One of the primary fixation/processing artifacts noted in laboratories by the NSH/CAP HistoQIP quality assurance assessment program, is over/under fixation. The images below demonstrate the effects of delayed fixation where tissues where not placed immediately in formalin fixative, allowing the process of autolysis to begin. The image on the left shows a small intestine tissue specimen placed immediately in fixative. Note the presence of the columnar epithelial layer on the intestinal villi showing very distinct goblet cells. This section is well fixed and preserved for anatomic study. The image on the right demonstrates delayed fixation. Note the complete absence of the columnar epithelial layer. This has been stripped away by the natural enzymatic activity breaking down cells once the blood supply has ceased. This tissue has been destroyed and rendered useless to the pathologist in diagnosing disease.

The key to maintaining optimized fixation is process and consistency. Every lab is challenged to develop and validate effective fixation procedures for the tissues they work with and the fixatives they use. Developing a procedure begins with taking the aforementioned knowledge of penetration rate and time and applying that to a universal procedure that can accommodate ≥ 90% of the tissues you process. In a hospital setting this would include all the main tissues and organs (kidney, liver, muscle, upper and lower GI tract, etc.). The procedure should be able to be applied to standard use for these tissues, if standard grossing procedures are maintained at 3-5mm thickness of specimens grossed. The exception within the 10% margin would be fatty specimens (breast, colon, adipose tissue, blood clot, etc.). These may require longer fixation procedures with additional solution changes depending on the degree of fat. The other exception within the 10% would be biopsy specimens, which would require shorter fixation times. Bone specimens are another exception which would require a specialized procedure of longer time due to its dense nature.

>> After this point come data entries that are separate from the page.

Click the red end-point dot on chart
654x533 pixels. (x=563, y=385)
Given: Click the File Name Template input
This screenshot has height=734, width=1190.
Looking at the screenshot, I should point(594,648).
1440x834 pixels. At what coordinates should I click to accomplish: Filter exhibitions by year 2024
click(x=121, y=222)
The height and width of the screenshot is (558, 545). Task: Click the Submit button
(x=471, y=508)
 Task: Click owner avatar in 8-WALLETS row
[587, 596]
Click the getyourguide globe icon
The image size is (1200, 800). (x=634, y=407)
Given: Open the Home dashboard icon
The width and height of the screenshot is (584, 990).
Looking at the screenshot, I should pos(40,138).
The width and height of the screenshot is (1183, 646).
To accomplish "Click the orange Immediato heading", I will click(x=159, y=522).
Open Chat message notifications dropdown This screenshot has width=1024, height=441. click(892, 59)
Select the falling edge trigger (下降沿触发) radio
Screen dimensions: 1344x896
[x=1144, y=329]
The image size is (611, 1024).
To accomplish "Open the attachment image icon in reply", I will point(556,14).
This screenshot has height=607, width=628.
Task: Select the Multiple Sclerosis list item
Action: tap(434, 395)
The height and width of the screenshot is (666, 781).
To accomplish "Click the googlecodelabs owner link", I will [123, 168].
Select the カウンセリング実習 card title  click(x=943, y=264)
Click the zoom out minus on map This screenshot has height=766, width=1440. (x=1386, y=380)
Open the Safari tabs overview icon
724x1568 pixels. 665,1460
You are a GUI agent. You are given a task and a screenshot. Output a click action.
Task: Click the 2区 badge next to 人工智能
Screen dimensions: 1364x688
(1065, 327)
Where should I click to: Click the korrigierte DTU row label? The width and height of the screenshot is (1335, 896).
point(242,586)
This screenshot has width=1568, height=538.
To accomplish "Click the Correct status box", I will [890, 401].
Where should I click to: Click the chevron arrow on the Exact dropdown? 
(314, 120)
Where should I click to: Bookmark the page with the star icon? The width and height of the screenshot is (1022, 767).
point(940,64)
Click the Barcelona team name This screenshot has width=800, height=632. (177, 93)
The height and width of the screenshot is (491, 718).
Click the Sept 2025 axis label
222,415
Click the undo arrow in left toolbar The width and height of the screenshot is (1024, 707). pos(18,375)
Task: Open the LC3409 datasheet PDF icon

As previously mentioned, specimens should be grossed at a mandatory thickness of 3-5mm and should be placed in a volume of fixative at a minimum of 20:1 fixative to tissue volume. It is imperative to have an excess of fixative fluid volume to tissue volume because with some fixatives, particularly 10% neutral buffered formalin, the key ingredient of the fixative becomes depleted in the process of molecular changes in tissues. Communications of this requirement between the Histology supervisor/manager and any/all departments or facilities submitting specimen is necessary. This is to avoid the frequent problem in some hospitals of the surgery department transporting specimens that are not even covered in fixative, let alone the volume of 20:1 required for fixation; and also with some offsite physician office laboratories. The total time involved in the fixation process should be in a range of 4-24 hours depending on the size, nature, and density of the specimen. Small biopsy specimens including needle core biopsies, fine needle aspirations, bone marrow core biopsies, etc., can be fixed in a shorter time of 2-4 hours depending on the specific type of tissue.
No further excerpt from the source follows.